MR TRIM:   Yes, they did, but the relevant transcript pages appear in the application book starting at page 69 extending through to page 74 where – and this is the effect of the exchanges that occurred – every time counsel for the respondents sought to agitate a matter that was not raised on the pleadings, objection was taken, repeatedly.  Eventually, if we follow through, in particular some of the items of damage that were sought to be justified by the questions to which objection was taken is a loss of income head.  For example – and I go to it by way of example only – at page 70 of the application book there is a question at line 15:

Q.       Did the club receive match fees for that use.

OBJECTION:  MR TRIM OBJECTS.

Then the basis of the objection is stated:

MR TRIM:      I object to the question for the same reason.  The pleading referred to, in my submission, does not [embrace] –

and then his Honour interrupted.  It goes on and finishes with a passage on page 74 where again, starting at the foot of the previous page, the witness was asked some questions to found an unpleaded head of damage.  Again objection was taken at the top of page 74.  The evidence sought to be led is identified, or the purpose of it is identified at lines 6 and 7:

It is part of . . . a claim for general damages, for loss of enjoyment –

I will not read the rest of the passage out, but that was an unpleaded claim, so that at all materials times – or throughout, rather, and consistently, I should say, the applicant was astute to keep the respondents to their pleaded case.  The respondents sought, against the face of all interjections, throughout the trial, only to put the case on the limited basis identified by his Honour in his judgment – that is the trial judge in his judgment at paragraph 93, page 98 of the application book, where his Honour says:

The plaintiffs do not seek to recover their wasted expenditure.

++++++++++

• _Written exercise A_: Return the full court transcript word for word.
The court transcript and the records come from unrelated sources.

• _Supplied entries_:
++++++++++

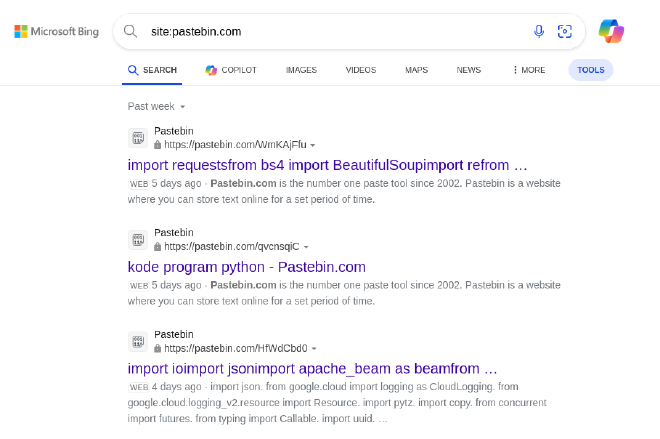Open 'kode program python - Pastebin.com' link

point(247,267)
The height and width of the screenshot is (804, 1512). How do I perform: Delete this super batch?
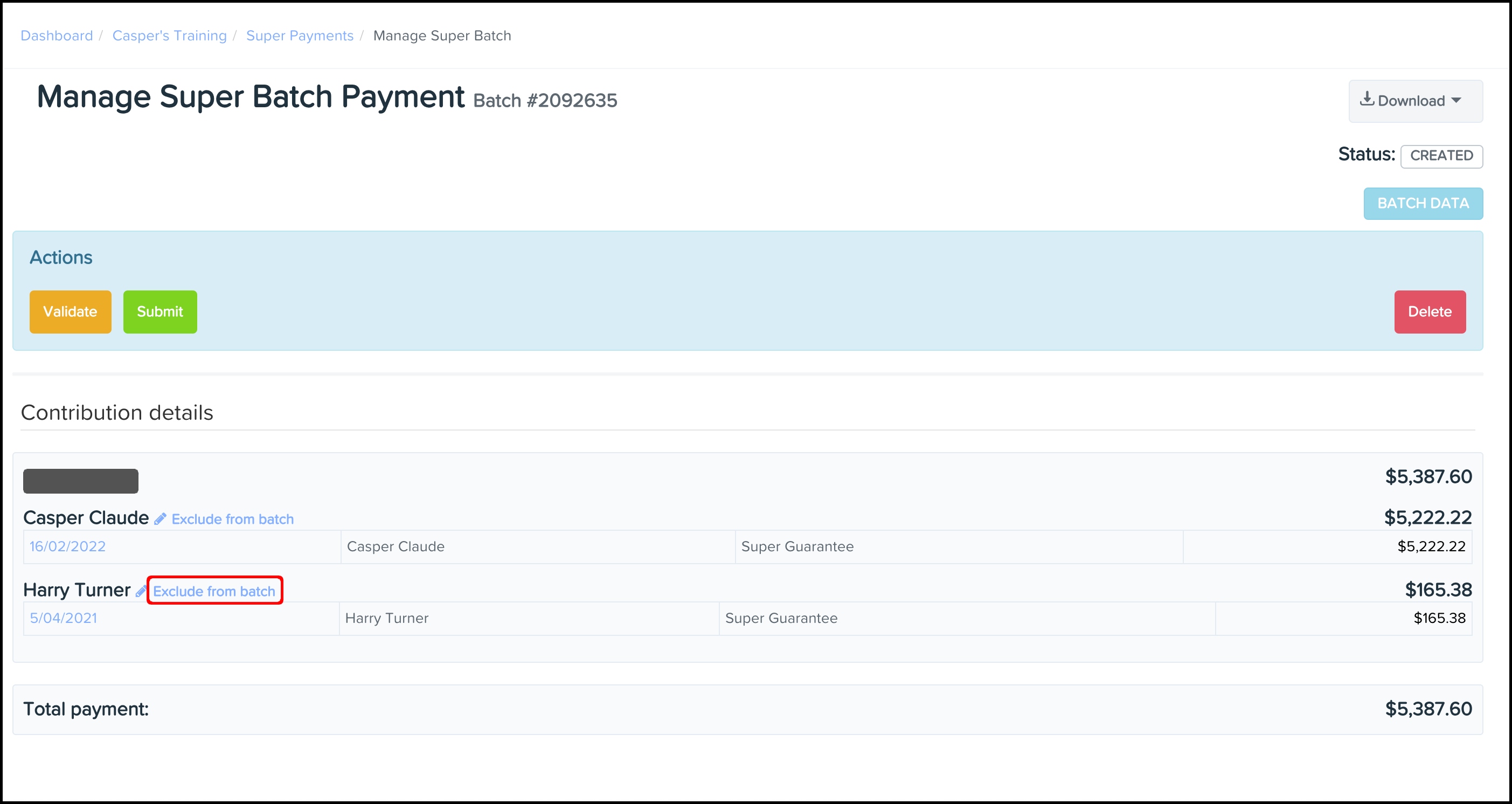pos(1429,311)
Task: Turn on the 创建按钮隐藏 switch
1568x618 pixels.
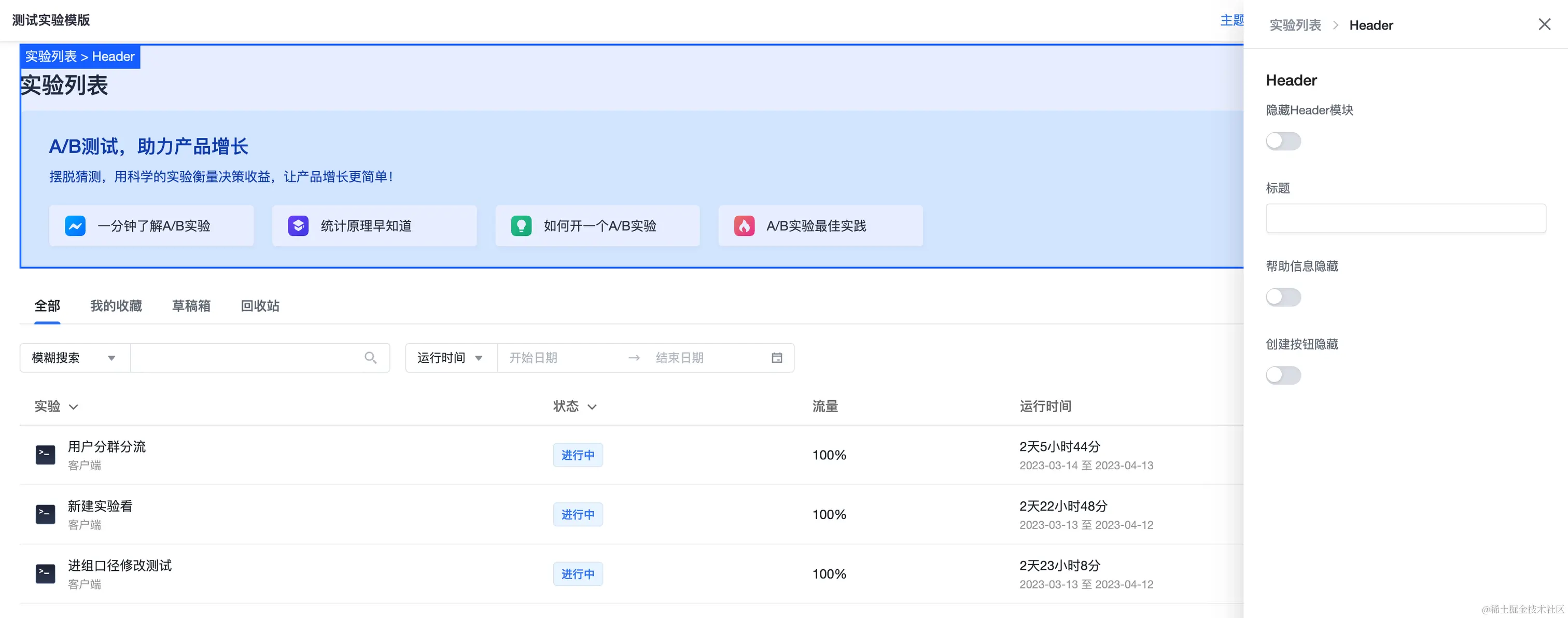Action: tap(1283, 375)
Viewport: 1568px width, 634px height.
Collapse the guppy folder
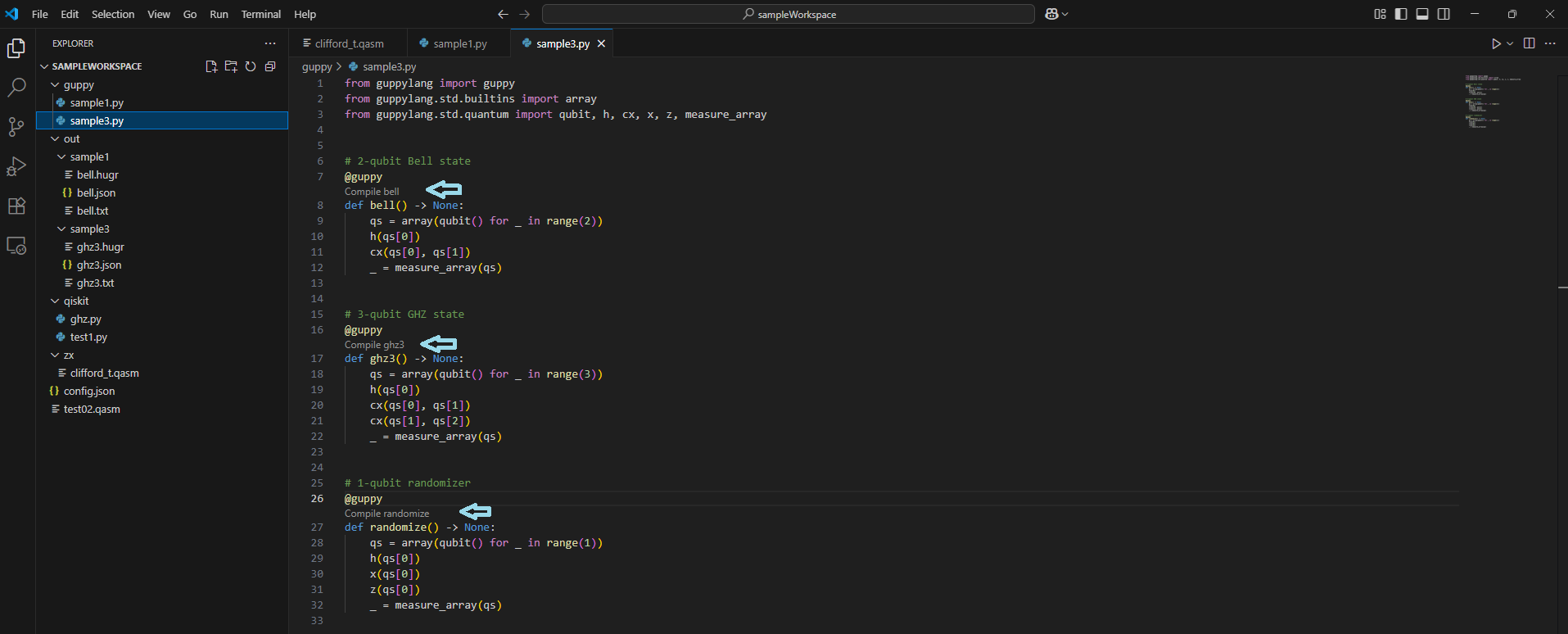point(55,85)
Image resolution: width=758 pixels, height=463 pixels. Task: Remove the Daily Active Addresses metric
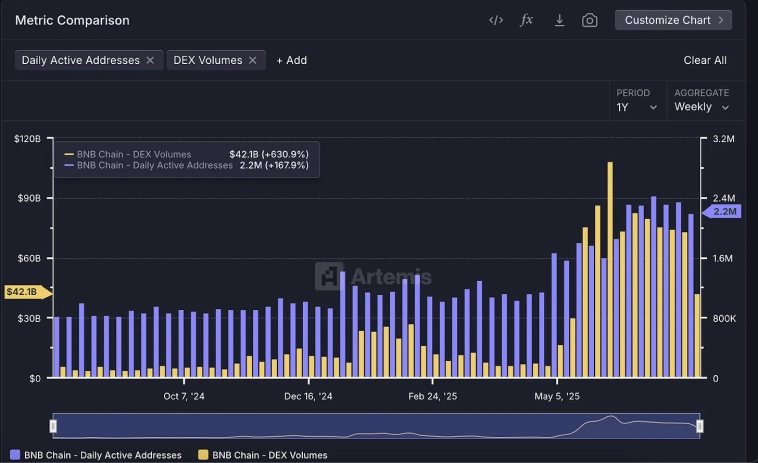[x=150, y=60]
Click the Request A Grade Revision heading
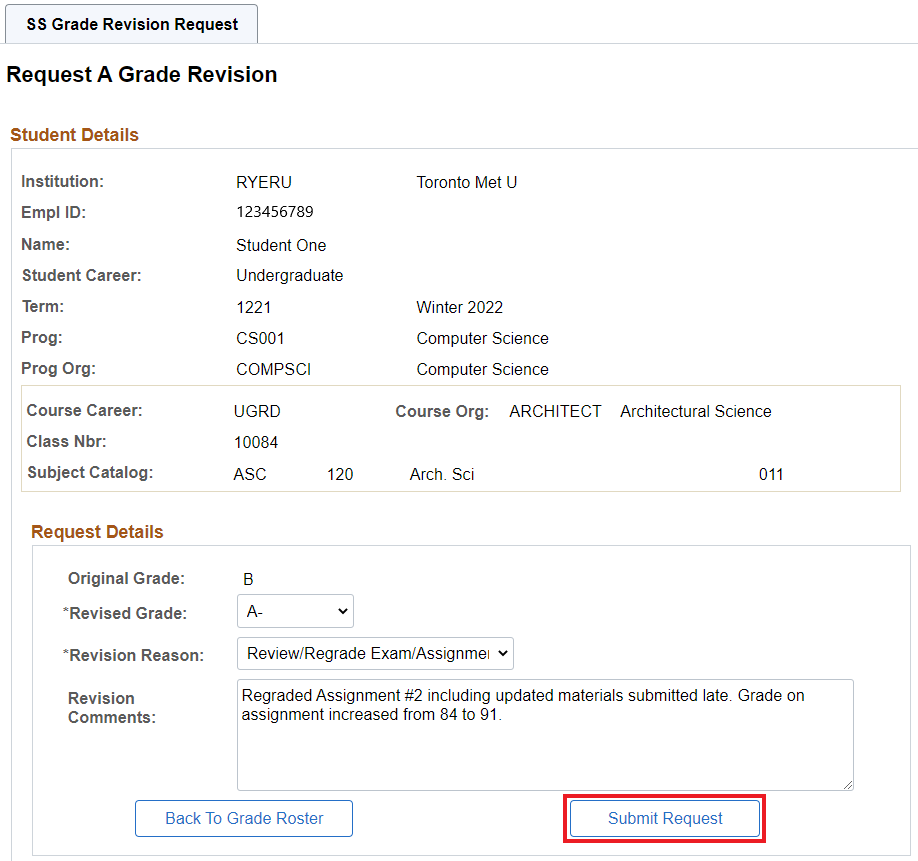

++++++++++

• _Written exercise B_: Please update the records between the line holding "Task: Turn on the 创建按钮隐藏 switch" and the end of the records, inclusive, by changing "Collapse" to "Expand" while leaving everything else the same. Give only those lines, and leave out the pictures.

• _Full solution A_:
MR TRIM:   Yes, they did, but the relevant transcript pages appear in the application book starting at page 69 extending through to page 74 where – and this is the effect of the exchanges that occurred – every time counsel for the respondents sought to agitate a matter that was not raised on the pleadings, objection was taken, repeatedly.  Eventually, if we follow through, in particular some of the items of damage that were sought to be justified by the questions to which objection was taken is a loss of income head.  For example – and I go to it by way of example only – at page 70 of the application book there is a question at line 15:

Q.       Did the club receive match fees for that use.

OBJECTION:  MR TRIM OBJECTS.

Then the basis of the objection is stated:

MR TRIM:      I object to the question for the same reason.  The pleading referred to, in my submission, does not [embrace] –

and then his Honour interrupted.  It goes on and finishes with a passage on page 74 where again, starting at the foot of the previous page, the witness was asked some questions to found an unpleaded head of damage.  Again objection was taken at the top of page 74.  The evidence sought to be led is identified, or the purpose of it is identified at lines 6 and 7:

It is part of . . . a claim for general damages, for loss of enjoyment –

I will not read the rest of the passage out, but that was an unpleaded claim, so that at all materials times – or throughout, rather, and consistently, I should say, the applicant was astute to keep the respondents to their pleaded case.  The respondents sought, against the face of all interjections, throughout the trial, only to put the case on the limited basis identified by his Honour in his judgment – that is the trial judge in his judgment at paragraph 93, page 98 of the application book, where his Honour says:

The plaintiffs do not seek to recover their wasted expenditure.

• _Full solution B_:
Task: Turn on the 创建按钮隐藏 switch
1568x618 pixels.
Action: tap(1283, 375)
Viewport: 1568px width, 634px height.
Expand the guppy folder
point(55,85)
Image resolution: width=758 pixels, height=463 pixels. Task: Remove the Daily Active Addresses metric
[x=150, y=60]
Click the Request A Grade Revision heading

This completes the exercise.